What this task involves:
Return every line from the one with "Click the footer divider line on right page" through the one with "Open the Extensions", inclusive, exactly as it appears below.

Records to use:
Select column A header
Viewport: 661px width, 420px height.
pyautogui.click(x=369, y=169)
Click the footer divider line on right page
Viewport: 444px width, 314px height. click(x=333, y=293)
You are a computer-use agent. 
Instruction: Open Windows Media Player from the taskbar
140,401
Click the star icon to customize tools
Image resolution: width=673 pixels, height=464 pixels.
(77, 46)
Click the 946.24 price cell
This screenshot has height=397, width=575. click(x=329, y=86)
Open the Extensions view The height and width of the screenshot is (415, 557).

...

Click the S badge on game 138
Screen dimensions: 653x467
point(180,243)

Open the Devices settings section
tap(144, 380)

Task output:
Click the footer divider line on right page
Viewport: 444px width, 314px height. click(x=333, y=293)
You are a computer-use agent. 
Instruction: Open Windows Media Player from the taskbar
140,401
Click the star icon to customize tools
Image resolution: width=673 pixels, height=464 pixels.
(77, 46)
Click the 946.24 price cell
This screenshot has height=397, width=575. click(x=329, y=86)
Open the Extensions view The height and width of the screenshot is (415, 557).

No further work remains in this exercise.